I am not personally close with anyone who has lost a baby, but considering how many blogs I read, I've come across quite a few sites, dedicated to the memories of lost unborn babies. From what I understand, that? Is something you are not ever "happy" about. That burned me. Especially when one of her friends expressed sympathy, and said girl says, "Thanks. Next time I'm in NC, we will have to have lunch with those adorable babies!" (Her friend's babies.)
Think. . .you've just lost a kid. How anxious are you to get together with someone with healthy babies?
Her "baby's" "father"? Hasn't even mentioned it. He's just talking about how his new girlfriend is The One.
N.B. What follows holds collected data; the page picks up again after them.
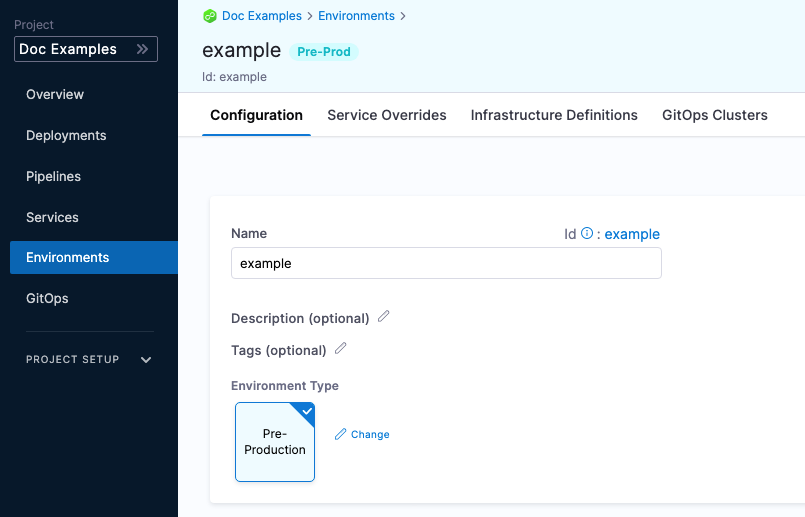The height and width of the screenshot is (517, 805).
Task: Open the Doc Examples project dropdown
Action: coord(85,49)
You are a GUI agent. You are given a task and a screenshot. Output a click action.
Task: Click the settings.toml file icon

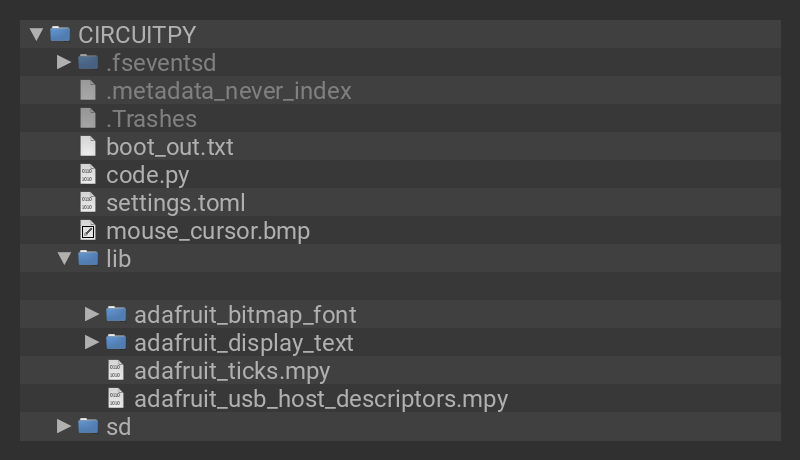coord(88,202)
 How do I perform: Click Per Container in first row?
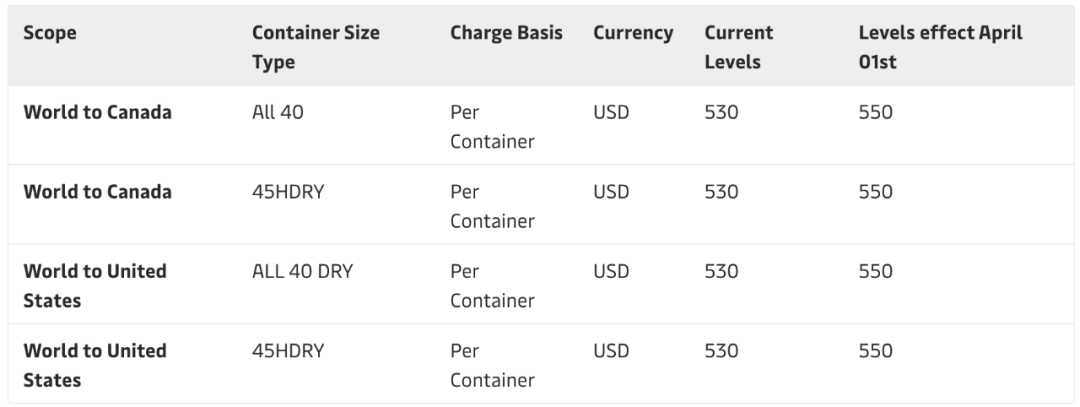tap(491, 126)

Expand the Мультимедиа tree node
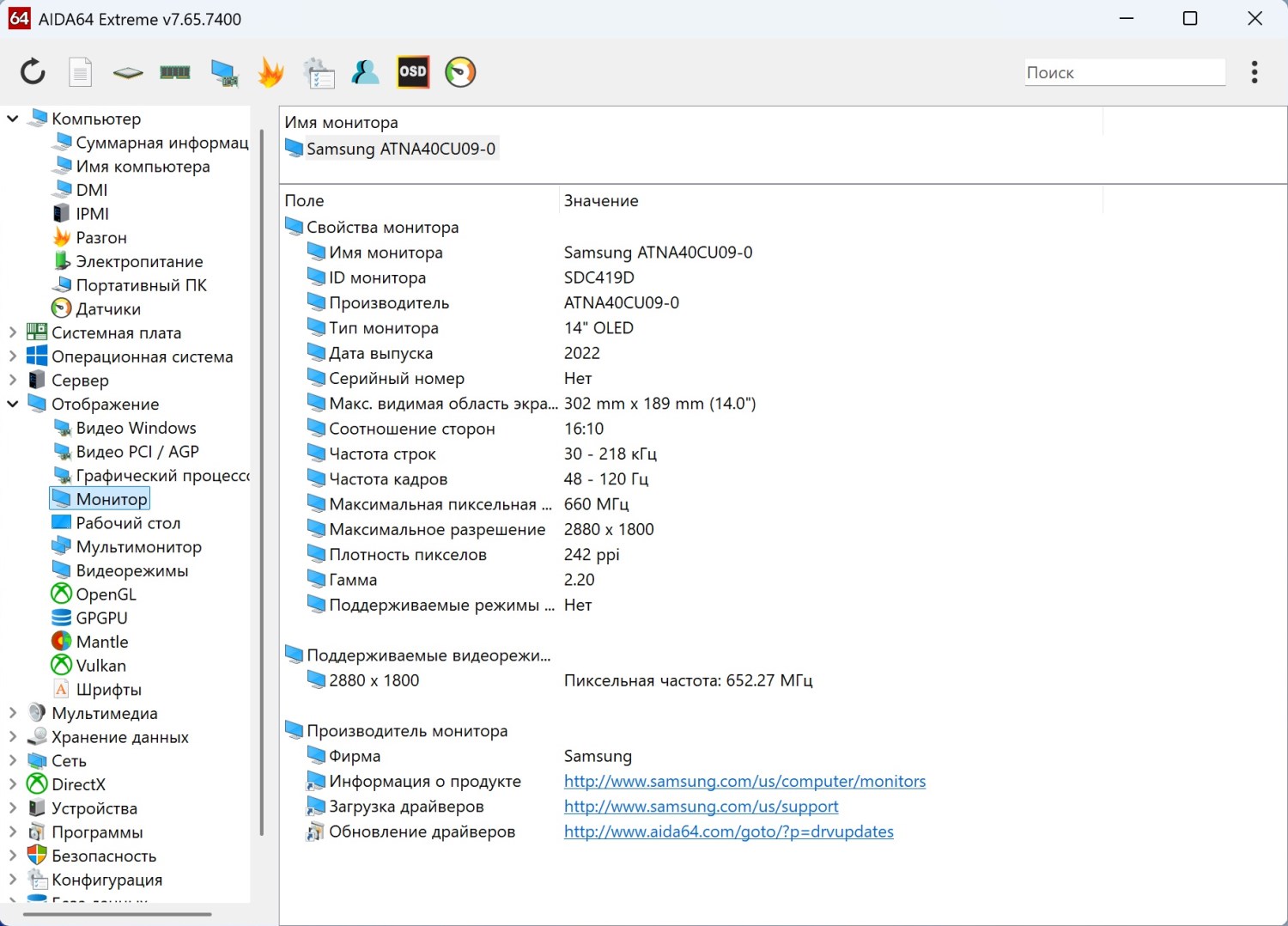tap(13, 713)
A mere 24 hours after "losing" her "baby" she says, "I'm planning on having a really productive day today! Wish me luck!"
People like this girl? And the ones that have faked cancer to get sympathy/money/a house paid for? Make me sick. I'm an attention whore. I'll admit that. But never, EVER would I attention whore make up something like this. Not only is it bad karma, but it's deceptively and unfairly tugging on people's heartstrings.
At least one person has said, "Well, there's a small chance that all this really did happen to her." OK. A small chance. Maybe 2%. But judging from her drama-laden background, I'm going to guess that, no. There was never a baby. I also take this from the fact that on Friday when she was "having trouble" with the "baby," the medical terminology and what she said was wrong didn't make any sense at all. None.
So for all the real mothers who have honestly lost a baby? And who have to go through life thinking about that? I give this girl a giant slap across her effing dramatic face. And she deserves more. But it's not worth my time.